Erst nach dem „Ausgrenzungsspiel“ und dem anschließenden Auswertungsgespräch, begannen die Schüler_innen über eigene Erfahrungen von Diskriminierung und Ausgrenzung zu erzählen. Ein Schüler berichtet davon, wie er selbst ausgegrenzt wird, wenn er mit bestimmten Erwachsenen zusammen ist, welche ihn wie im Spiel, schon mal komplett ignorieren. Während hier eindeutig ein Generationskonflikt herrscht, ist die Erfahrung einer anderen Schülerin bulgarischer Herkunft, dem institutionellen Rassismus zuzuordnen: Ihr Vater hatte versucht in einem O2-Shop einen Internet-Vertrag abzuschließen und diesen nicht bekommen. Auch hatte die Familie schon Probleme bei der Wohnungssuche aufgrund ihres bulgarischen Namens. Ein weiterer Schüler, dessen Eltern aus Thailand kommen, erzählte, dass er oft „Reisesser“ genannt wird. Auch wenn er selbst behauptet, es störe ihn nicht, ist es eine klassische Form von Alltagsrassismus, da ihm aufgrund seines asiatischen Aussehens, Eigenschaften zugeschrieben werden, die nichts mit der Realität zu tun haben – Zuhause gibt es nur deutsches Essen. Wie hier zu erkennen ist, muss ein Vorurteil nicht immer negativ sein. Einer Gruppe zugeschriebene Eigenschaften können auch positiv sein, wie beispielsweise „Schwarze können gut singen“ – körperliche Merkmale werden auch hier mit Charakterzügen verknüpft und sind daher ebenso rassistisch. Auch wenn in der Schule versucht wird darauf zu achten, dass keiner ausgeschlossen wird und Integration oberste Priorität hat, wirken Freunde, Familien und Medien auf die Bildung von Vorurteilen ein. Auch wenn die Schüler_innen zu Beginn keine Vorurteile zu kennen schienen, wurde im Laufe der Lernwerkstatt klar, dass sie nicht frei davon sind.
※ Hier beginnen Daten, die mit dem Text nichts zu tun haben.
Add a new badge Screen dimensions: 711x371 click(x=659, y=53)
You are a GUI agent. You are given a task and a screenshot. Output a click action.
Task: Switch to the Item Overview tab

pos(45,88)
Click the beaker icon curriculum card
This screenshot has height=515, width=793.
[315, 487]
Um die Schüler_innen auch für aktuelle Erscheinungsformen von Rassismus zu sensibilisieren, wurde der Begriff „Rassismus ohne Rasse“ anhand der neurechten „Identitären Bewegung“ behandelt. Die Schüler_innen erarbeitet selbst aus Textauszügen der Selbstbeschreibung der Identitären, warum das Konzept des „Ethnopluralismus“ rassistisch und ausländerfeindlich ist. Ein Schüler beschrieb die Identitären als „Nazis“, die „Angst vor Veränderung und anderen Kulturen“ haben. Auch wenn sich die Identitären von Nazis abzugrenzen versuchen, wird der Begriff „Rasse“ mit „Kultur“ ersetzt, um das Konzept salonfähig zu machen.
Im letzten Teil gestalteten die Schüler_innen mit viel Eifer Collagen zum Thema Rassismus. Sie waren sich einig, dass jeder Mensch, egal welche Hautfarbe, gleichbehandelt werden sollten: „Rassismus ist nicht toll. Man kann keine Menschen diskriminieren wegen ihres Aussehens.“ Auch das Thema Flüchtlinge und „Multi-Kulti“ wurde aufgegriffen und in einer Gruppe kreativ umgesetzt. Sie schnitten das Plakat in Herzform mit den Deutschlandfarben als Rand und fügten in die Mitte des Herzes Fahnen von weiteren Nationalitäten wie beispielsweise Türkei und Griechenland. „Deutschland öffnet sein Herz für alle Nationen, Kulturen und Flüchtlinge“, so eine Schülerin.